* **EXTRACTED INFORMATION**:
——

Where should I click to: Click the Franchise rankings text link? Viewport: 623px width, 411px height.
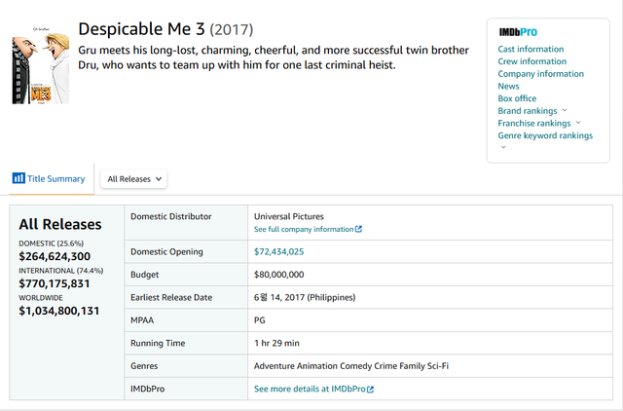[533, 124]
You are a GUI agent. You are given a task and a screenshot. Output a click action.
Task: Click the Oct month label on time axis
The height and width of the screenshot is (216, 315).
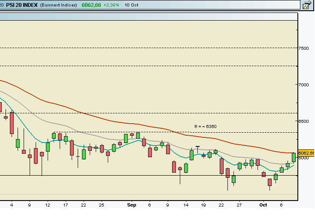(x=263, y=205)
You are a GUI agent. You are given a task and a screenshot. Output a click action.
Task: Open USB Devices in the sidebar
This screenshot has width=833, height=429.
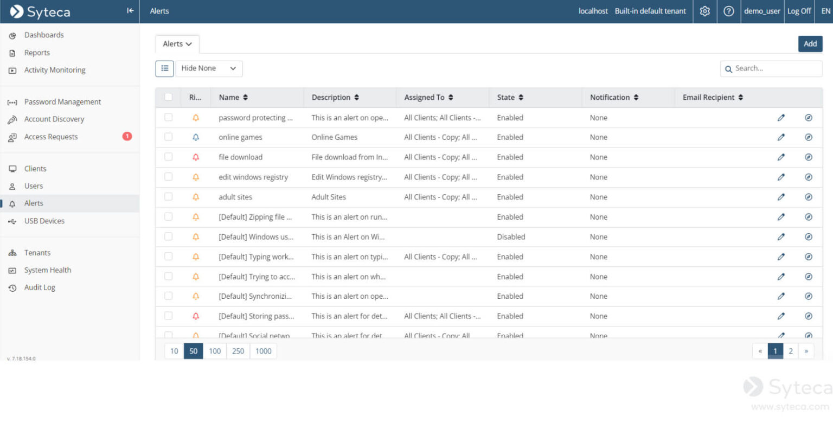point(44,221)
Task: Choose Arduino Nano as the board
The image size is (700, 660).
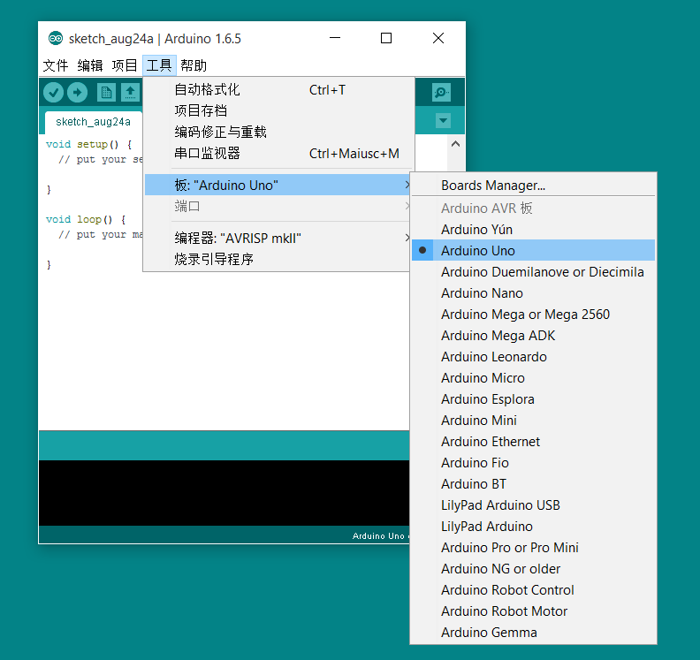Action: point(482,293)
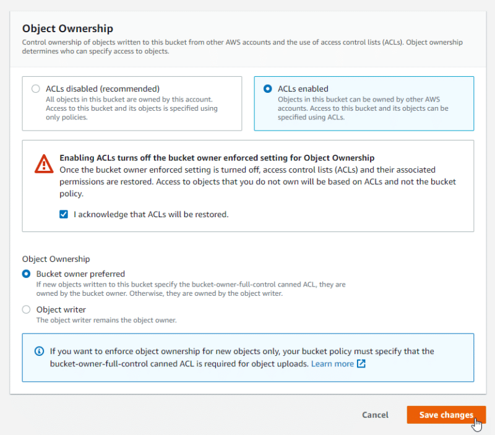The width and height of the screenshot is (495, 435).
Task: Click "I acknowledge that ACLs will be restored" text
Action: (151, 215)
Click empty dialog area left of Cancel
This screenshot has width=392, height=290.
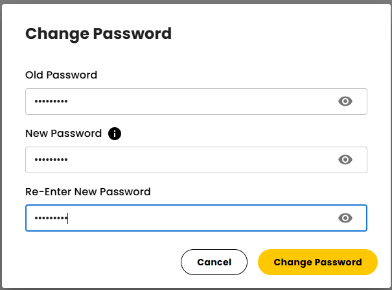(97, 262)
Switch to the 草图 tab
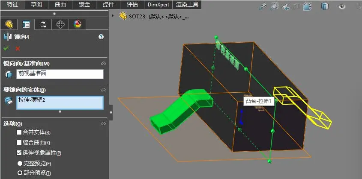The image size is (362, 179). pyautogui.click(x=36, y=4)
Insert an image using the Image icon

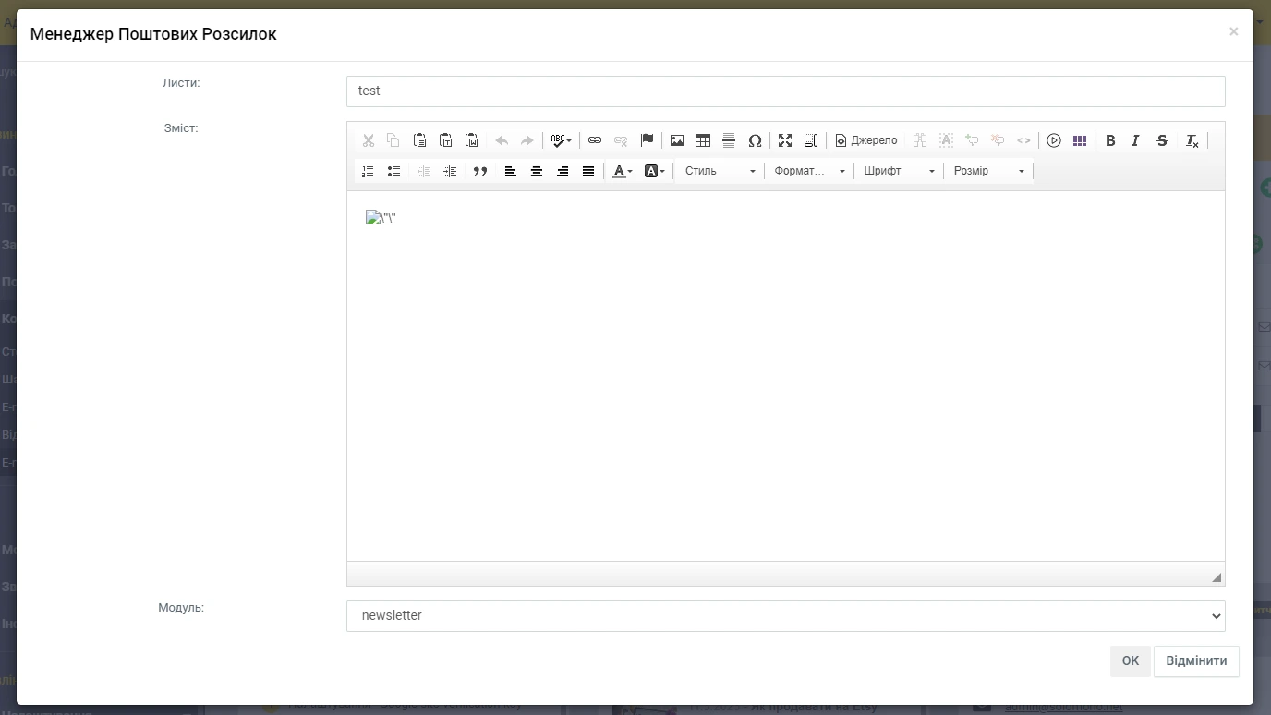(x=677, y=140)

——

Your task is to reproduce exactly the lines from the one that holds "This screenshot has width=392, height=290." to the last line of the listing, and only those, omitting the pictures.

This screenshot has width=392, height=290.
(97, 262)
Switch to the 草图 tab
The image size is (362, 179). pyautogui.click(x=36, y=4)
Insert an image using the Image icon

(x=677, y=140)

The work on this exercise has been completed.